Cultural identity continues to be a struggle, according to Anetta Seecharran, who’s been working with the South Asian and Indo-Caribbean communities for over 20 years. She says Queens neighborhoods, such as Richmond Hill, South Richmond Hill, Ozone Park and South Ozone Park, have been grappling with getting basic services including job training, and counseling for domestic violence and mental health. But that’s not all.

Seecharran works as executive director of Chhaya, a  housing and economic justice organization that serves the south Asian and Indo Caribbean communities in Jackson Heights. 
She told PIX11’s Jennifer Bisram the community needs youth services, older adult services, domestic violence services, financial counseling services, and help for housing.

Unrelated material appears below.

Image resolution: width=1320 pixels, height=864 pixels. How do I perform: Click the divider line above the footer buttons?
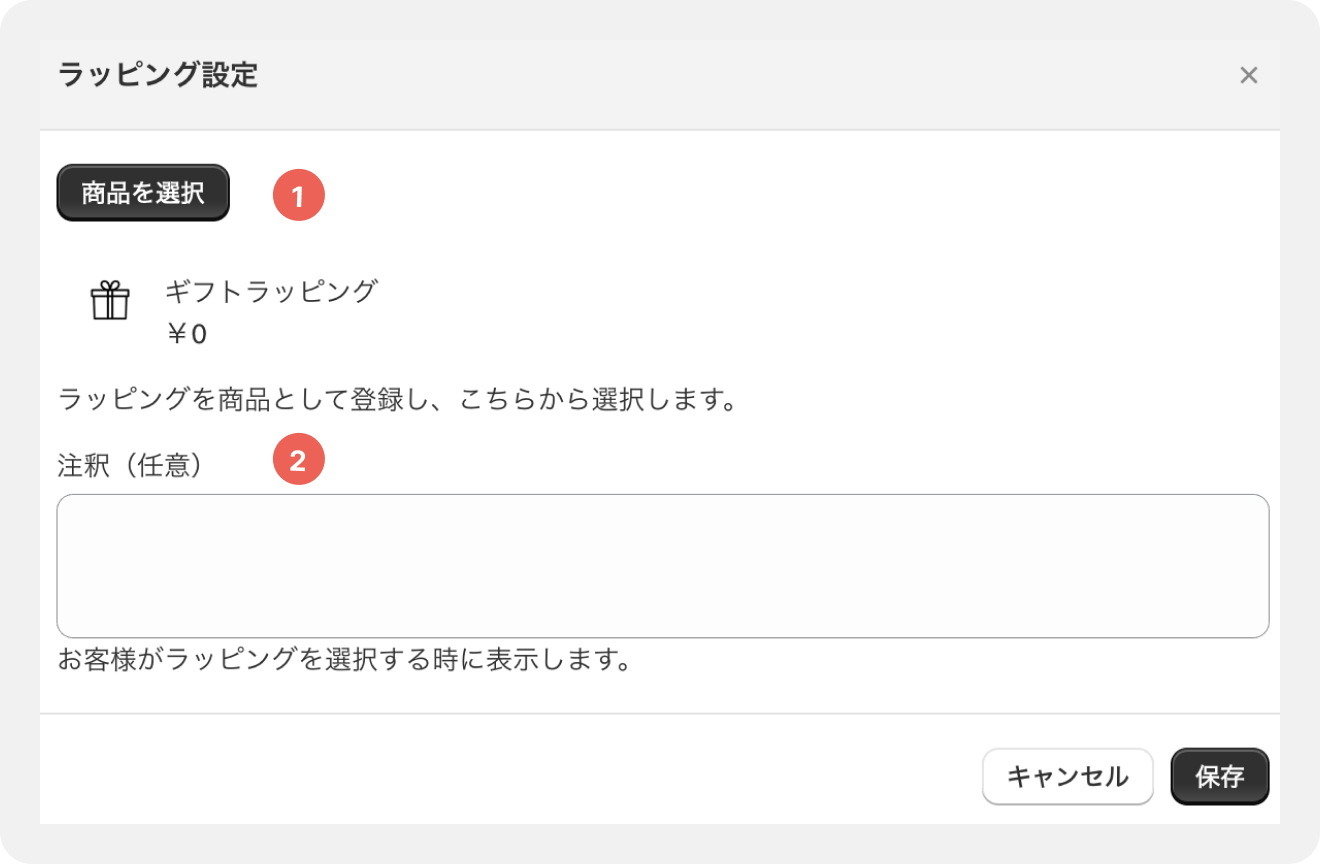coord(660,714)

“We do not have a proper community center dedicated to the community,” she said.

Back in January, according to city health data, zip code 11419, which covers Richmond Hill and South Ozone Park had the highest COVID infection rate in all five-boroughs at 16.31 percent. Yet it was one of the last areas to get testing sites.

“We didn’t actually get the help we needed until much later in the pandemic when the statistics started to increase, until a lightbulb went off and they said wow look at the number of COVID infections there,” said NYC Councilwoman Adrienne Adams, who represents District 28, which includes Richmond Hill and South Ozone Park.

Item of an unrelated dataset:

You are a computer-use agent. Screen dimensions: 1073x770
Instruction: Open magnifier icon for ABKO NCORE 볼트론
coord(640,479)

Back in May, she pushed for the popular Lefferts Blvd and Liberty Avenue to be co-named Little Guyana. Mayor Bill de Blasio attended.

Still, like many immigrants groups, a portion of Indo-Caribbeans are undocumented.

De Blasio kicked off a $40 million campaign last year to get an accurate count in the 2020 Census – despite immigration status.

Mohamed Q. Amin led the Caribbean Counts campaign – to remind those hesitant to fill out census forms the importance of doing it.

“We shouldn’t have to leave our communities to have access to basic services,” he said.

The new 2020 census data, released in August, shows a surge in NYC’s population to 8.80 million from 8.17 million in 2010 – with Queens one of the counties with the most growth – nearly 8%.

Queens activists have been fighting for redistricting the overlapping Indo-Caribbean neighborhoods, which they say will help give them a united voice in government for funding and services they continue to fight for.

“We will continue to fight until we get the representation and resources we know we need,” Amin said.

PIX11 reached out to the mayor’s office asking what’s being done about community, youth and senior centers not just in Richmond Hill but in other Black and brown communities across NYC; we are waiting for an update.